В общественном сознании своей эпохи, второй половины XIX в., композитор никогда не принадлежал к числу «революционеров музыкального искусства», к числу «возбудителей музыкальных идей» (выражение М. Друскина), ошеломлявших воображение новаторскими открытиями, провоцировавших на острые дискуссии и эстетические баталии своими произведениями. Передавая распространенное мнение своего поколения, В. Стасов объяснял причину «"популярности и необычайных успехов Чайковского" тем, что композитор "никаких особенных новшеств <...> не вносил в свои сочинения и охотно держался всех общепринятых традиционных форм музыки, к которым Европа давно привыкла и от которых отступлений не терпела"» [21, с. 746-747]. Действительно, не Чайковский «излучал "фермент художественного брожения", гипнотизировавший или вызывавший на творческий спор своих современников — для них "биотоками", возбуждающими воображение музыкантов, был начинен <...> не Чайковский, а менее известный широким массам слушателей Мусоргский» [5, с. 29]. А то, что при этом Чайковский был еще и «более известен», в свою очередь, оказывало ему дурную услугу: с близкого расстояния вряд ли возможно было отчетливо расслышать подлинно трагедийную мощь его искусства, тем более ошибочно выбрав в качестве исходного представление о Чайковском как о бытописателе.
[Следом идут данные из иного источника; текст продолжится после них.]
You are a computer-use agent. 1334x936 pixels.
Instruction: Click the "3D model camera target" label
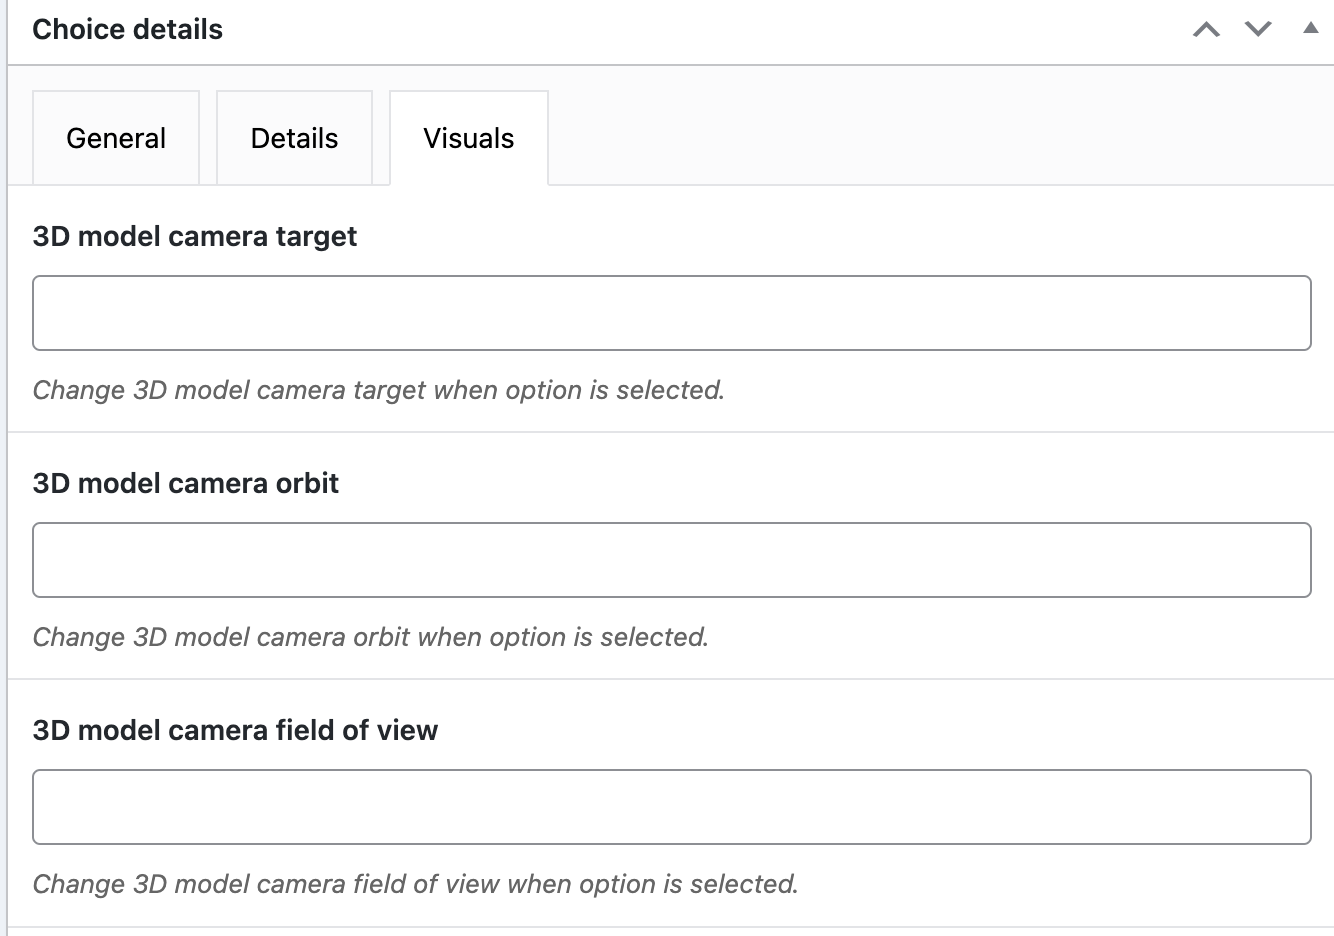point(195,237)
Даже лучшие и в художественном отношении наиболее чуткие из его современников — композиторы-кучкисты — «ограниченно понимали творческие возможности Чайковского, особенно Стасов. Оценивая Чайковского как композитора лирико-элегического плана, Стасов не смог увидеть в нем драматурга- психолога, способного воплощать трагедийные темы <...> Чайковский в качестве оперного композитора вообще недооценивался кучкистами; они видели в нем лишь мастера инструментальных жанров. Не были по достоинству оценены и романсы Чайковского» [16, с. 265]. Цезарь Кюи стал одним из главных критиков Чайковского, резко, а порою и необоснованно, ругал композитора на страницах газет, начиная с печально известной заметки 1866 г. в Санкт-Петербургских ведомостях, ставшей первой, и сразу негативной, статьей посвященной Петру Ильичу (см. [9, с. 2]).
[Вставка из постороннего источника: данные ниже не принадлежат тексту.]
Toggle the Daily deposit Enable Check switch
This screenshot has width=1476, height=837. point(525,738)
Это отношение к Чайковскому сохранилось и даже упрочилось в последующие годы. Скрябин, например, несмотря на некоторые соприкосновения с ним (в плане интонационном, а порой и в образно-эмоциональнсм), «разделял то ограниченное восприятие Чайковского, которое было свойственно значительной части его современников, видевших в Чайковском (подобно, в частности, Стасову), главным образом, "изящного лирика", склонного преимущественно к "элегическим настроениям» [13, с. 141]. И если бунтарско-новаторская устремленность в будущее искусства Мусоргского или реформаторский пафос открытий и прозрений Вагнера были осознаны достаточно быстро, то этого никак нельзя сказать о Чайковском. Если что в нем открыто раздражало — так это «тривиальность». Но более всего он был «любимым и понятным». И многим поколениям суждено было пройти сквозь музыку Чайковского, чтобы увидеть ее автора «любимым и непостижимым».
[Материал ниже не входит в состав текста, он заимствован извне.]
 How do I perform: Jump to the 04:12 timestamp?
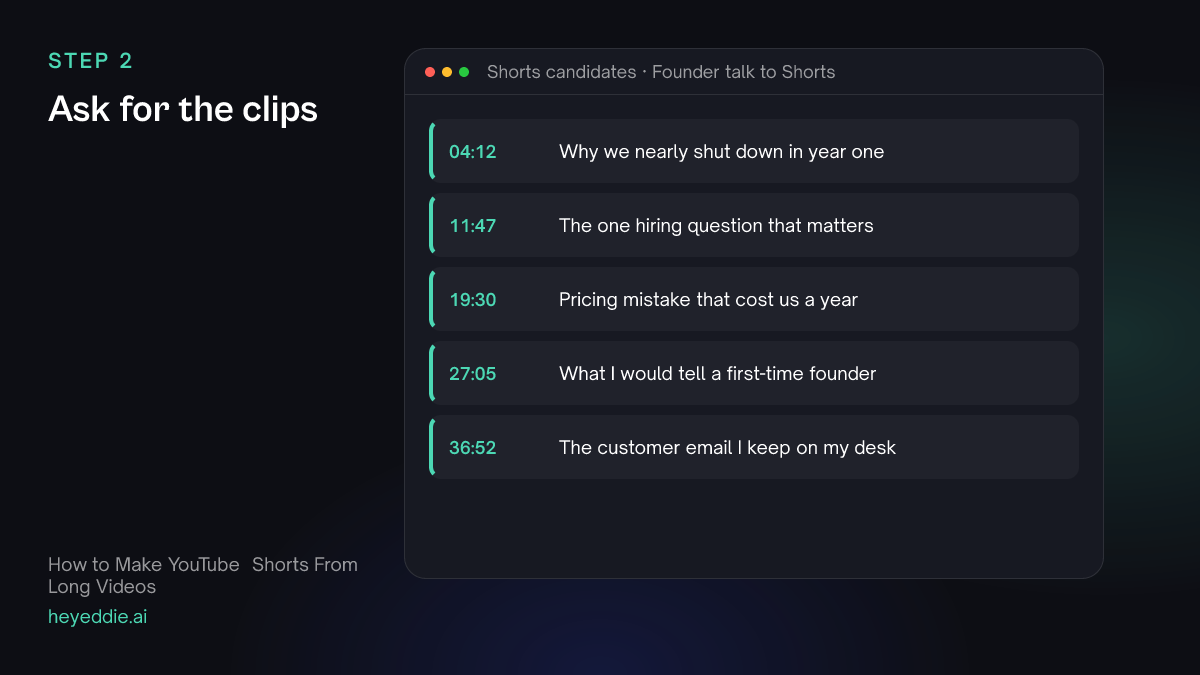pos(472,152)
Принадлежащий своему XIX в., композитор и для слушателей начала нового столетия был связан, в первую очередь, с веком прошедшим, ушедшим в прошлое. Казалось бы, кому, как не новому поколению открывать в Чайковском предвестие будущего — ведь именно так и слушали его самые чуткие, самые социально и культурно отзывчивые молодые представители творческой и художественной среды: среди них — вожди русского символизма, деятели будущего «Мира искусства» и др. Однако в целом культурная ситуация складывалась таким образом, что в Чайковском — и по романтическому мироощущению, воплощенному в его искусстве, и по специфике его музыкального языка, наконец, в самом «образе музыки» его — сконцентрировалось все то, что очень и очень скоро стало «старомодным», олицетворяя собой то «старое и прошлое», против которого были выпущены острые стрелы антиромантизма — этой надежной стартовой площадки фундаментальных направлений и течений искусства начала XX в.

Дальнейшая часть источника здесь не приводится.